Both of these calculations have problems with their result. Results calculated from Shapley's Value contain the possibility of sitting outside the constraints of the core. Schmeidler's Nucleolus cannot be calculated when the core is null. However, Schmeidler's Nucleolus is calculated by assuming that there is equal bargaining power which is unrealistic in most situations as it does not account for differences in bargaining power that originate from outside influences. Schmeidler's Nucleolus refers to the imputation that minimizes the maximum excess, a min-max function. However, the definition of Schmeidler's Nucleolus can also be extended to other functions by minimizing an increasing aggregation function of the excess in a game.
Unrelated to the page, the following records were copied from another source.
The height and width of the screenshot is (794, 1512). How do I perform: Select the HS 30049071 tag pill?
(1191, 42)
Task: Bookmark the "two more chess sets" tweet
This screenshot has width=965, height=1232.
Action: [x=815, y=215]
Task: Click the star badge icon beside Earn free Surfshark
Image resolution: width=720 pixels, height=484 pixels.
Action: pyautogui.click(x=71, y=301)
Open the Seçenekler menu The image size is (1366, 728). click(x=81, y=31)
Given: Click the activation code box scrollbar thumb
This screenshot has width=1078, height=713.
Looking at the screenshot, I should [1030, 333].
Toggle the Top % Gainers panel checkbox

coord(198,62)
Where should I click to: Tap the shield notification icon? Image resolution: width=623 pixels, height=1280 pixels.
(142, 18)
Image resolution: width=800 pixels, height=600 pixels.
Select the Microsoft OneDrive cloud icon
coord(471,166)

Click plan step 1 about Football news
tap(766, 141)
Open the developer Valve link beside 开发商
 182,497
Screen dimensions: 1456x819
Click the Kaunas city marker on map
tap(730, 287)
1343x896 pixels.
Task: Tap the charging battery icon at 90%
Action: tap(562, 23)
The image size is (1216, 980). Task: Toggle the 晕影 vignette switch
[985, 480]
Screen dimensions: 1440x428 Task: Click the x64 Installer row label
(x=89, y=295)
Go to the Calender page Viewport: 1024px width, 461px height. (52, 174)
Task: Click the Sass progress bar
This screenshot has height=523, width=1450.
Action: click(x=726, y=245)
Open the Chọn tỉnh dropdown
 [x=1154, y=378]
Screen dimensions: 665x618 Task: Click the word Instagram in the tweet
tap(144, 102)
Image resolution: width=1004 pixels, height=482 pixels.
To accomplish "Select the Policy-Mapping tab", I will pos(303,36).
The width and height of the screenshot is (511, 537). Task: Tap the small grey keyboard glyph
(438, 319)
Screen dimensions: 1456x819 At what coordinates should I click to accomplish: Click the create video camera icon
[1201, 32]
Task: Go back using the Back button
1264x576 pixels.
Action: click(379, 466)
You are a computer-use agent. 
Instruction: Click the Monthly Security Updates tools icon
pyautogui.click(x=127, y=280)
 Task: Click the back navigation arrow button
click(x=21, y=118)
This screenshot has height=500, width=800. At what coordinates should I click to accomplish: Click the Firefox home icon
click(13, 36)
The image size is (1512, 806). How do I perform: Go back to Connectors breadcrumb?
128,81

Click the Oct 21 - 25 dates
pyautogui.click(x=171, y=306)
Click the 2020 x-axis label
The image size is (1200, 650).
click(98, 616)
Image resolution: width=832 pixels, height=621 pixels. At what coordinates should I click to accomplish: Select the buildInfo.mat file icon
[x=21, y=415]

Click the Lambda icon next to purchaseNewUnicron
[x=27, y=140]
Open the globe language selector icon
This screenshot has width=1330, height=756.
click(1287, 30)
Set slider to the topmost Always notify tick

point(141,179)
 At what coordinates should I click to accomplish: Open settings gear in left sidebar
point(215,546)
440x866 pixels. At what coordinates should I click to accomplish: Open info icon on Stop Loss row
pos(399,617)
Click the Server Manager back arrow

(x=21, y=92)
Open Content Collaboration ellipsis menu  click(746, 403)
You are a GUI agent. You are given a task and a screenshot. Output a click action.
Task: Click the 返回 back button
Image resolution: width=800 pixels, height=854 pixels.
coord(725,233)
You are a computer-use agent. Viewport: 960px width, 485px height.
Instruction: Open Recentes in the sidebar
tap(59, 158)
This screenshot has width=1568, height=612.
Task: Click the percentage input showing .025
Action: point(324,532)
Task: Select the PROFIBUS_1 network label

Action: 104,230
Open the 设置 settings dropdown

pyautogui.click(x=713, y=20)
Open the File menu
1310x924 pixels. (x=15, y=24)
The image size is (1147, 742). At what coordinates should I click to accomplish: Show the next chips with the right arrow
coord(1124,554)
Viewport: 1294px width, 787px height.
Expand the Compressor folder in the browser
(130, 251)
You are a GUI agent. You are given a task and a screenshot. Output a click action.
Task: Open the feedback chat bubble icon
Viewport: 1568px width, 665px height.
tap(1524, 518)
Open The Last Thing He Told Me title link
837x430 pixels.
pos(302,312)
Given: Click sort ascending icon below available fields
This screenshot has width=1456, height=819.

Other solutions include the Kalai-Smorodinsky solution and the Egalitarian solution of Kalai. The Kalai-Smorodinsky calculates the pay off which is proportional to the ideal gains of the players whereas Kalai's Egalitarian solution equalizes the gains of the players.

=== Time consistency in dynamic games ===

An important problem in the theory of cooperative dynamic games is the time-consistency of a given imputation function (in Russian literature it is termed dynamic stability of optimality principle). Let say that a number of players has made a cooperative agreement at the start of the game. Obviously, a rational player will leave the agreement if he/she can achieve a better outcome by abandoning, no matter what was announced before. The condition, which guarantees the sustaining of the cooperative agreement is known as time consistency. A number of regularization methods (integral and differential) based upon the IDP (imputation distribution procedures) was proposed.

==Example==
Mrs. Arnold and Mrs. Bauer are knitting gloves. The gloves are one-size-fits-all, and two gloves make a pair that they sell for €5. They have each made 3 gloves. How do they share the proceeds from the sale? The problem can be described by a characteristic function form game with the following characteristic function: Each lady has 3 gloves, that is 1 pair with a market value of €5. Together, they have 6 gloves or 3 pair, having a market value of €15. Then a distribution of this sum is an imputation provided that none of the ladies gets less than €5, the amount they can achieve on their own. For instance (7.5, 7.5) is an imputation, but so is (5, 10) or (9, 6).

The example can be generalized. Suppose Mrs. Carlson and Mrs. Delacroix are also part of the club where each lady has made 3 gloves. Now the total is 12 gloves (six pairs) which nets €30. At the same time, one of the ladies on her own can still only make €5. Thus, imputations share €30 such that no-one gets less than €5. The following are possible imputations: (7.5, 7.5, 7.5, 7.5), (10, 5, 10, 5), (5, 15, 5, 5) or (7, 5, 9, 9).